While at the police station, Haiyun wrote a Facebook post declaring that "Iran is already here!!!" and urging people to share the post.

Police said Haiyun had been asked to come in for questioning on Wednesday and failed to do so, prompting investigators to go to his home. 

"If they arrest me, they need to arrest everyone who conducts non-Orthodox weddings, including MK Yair Lapid and [media personality] Avri Gilad," Haiyun said, adding that he performs wedding in compliance with Jewish law. "There is no deception here and everyone who comes to me knows about it."

The complaint against Haiyun that prompted police involvement was apparently a wedding he conducted two years ago for a woman whom the Rabbinate ruled was ineligible for marriage according to Jewish law.  

Yizhar Hess, executive director of the Conservative movement in Israel, slammed the police action as "an outrage that shows how drunk with power the Rabbinical Court is."

The Reform Movement in Israel demanded that the attorney general put a stop to the "disgraceful" investigation. 

The investigation is another sign of the belligerence  displayed by the Israeli Rabbinate – backed by elements in government – toward Conservative and Reform Judaism, the Reform movement said. It added that this aggressive behavior will not deter it: ultimately it will lead the Orthodox monopoly to collapse, the Reform movement said.

Haiyun’s lawyer, Rabbi Uri Regev — who heads the movement for religious freedom and equality Hiddush — said he planned to vigorously protest to the attorney general and the police the fact that law enforcement has been placed at the disposal of the Rabbinate in its struggle against religious freedom and freedom of conscience in Israel.

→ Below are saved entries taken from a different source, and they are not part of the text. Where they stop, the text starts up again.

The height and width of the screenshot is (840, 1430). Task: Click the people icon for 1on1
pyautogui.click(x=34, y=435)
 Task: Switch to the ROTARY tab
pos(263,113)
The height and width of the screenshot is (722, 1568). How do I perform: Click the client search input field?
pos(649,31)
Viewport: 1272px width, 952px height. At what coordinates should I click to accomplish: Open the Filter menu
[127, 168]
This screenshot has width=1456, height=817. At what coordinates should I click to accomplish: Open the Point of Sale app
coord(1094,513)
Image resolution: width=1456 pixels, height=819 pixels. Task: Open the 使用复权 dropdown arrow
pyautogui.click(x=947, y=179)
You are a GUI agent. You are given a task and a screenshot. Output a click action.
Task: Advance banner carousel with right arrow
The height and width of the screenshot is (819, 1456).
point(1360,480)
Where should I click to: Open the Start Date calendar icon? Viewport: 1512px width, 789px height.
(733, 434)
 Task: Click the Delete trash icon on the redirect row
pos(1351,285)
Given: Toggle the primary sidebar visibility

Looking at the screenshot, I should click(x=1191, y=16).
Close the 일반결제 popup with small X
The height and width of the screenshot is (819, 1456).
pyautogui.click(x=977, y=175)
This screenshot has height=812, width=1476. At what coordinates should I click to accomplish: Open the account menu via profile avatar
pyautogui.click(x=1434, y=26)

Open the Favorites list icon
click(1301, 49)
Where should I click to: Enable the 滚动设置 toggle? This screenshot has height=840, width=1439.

Uri Keidar, executive director of Israel Hofsheet ("Be Free Israel"), said: "Every year tens of thousands of Israelis marry outside the Rabbinate, voting no-confidence in this corrupt institution, which only exists by virtue of cowardly politicians afraid to show leadership, and enable civil marriage in Israel," Keidar said. "The only option is to immediately create a civil marriage law. We have no more time for bypasses. A bill to enable civil marriage will be presented to the Knesset at the very start of the winter session. We will see who supports Israelis and who supports the Rabbinate."

Founded in 1954, Moriah Congregation is the oldest Conservative synagogue in Israel and describes itself as a halakhic, egalitarian place of worship.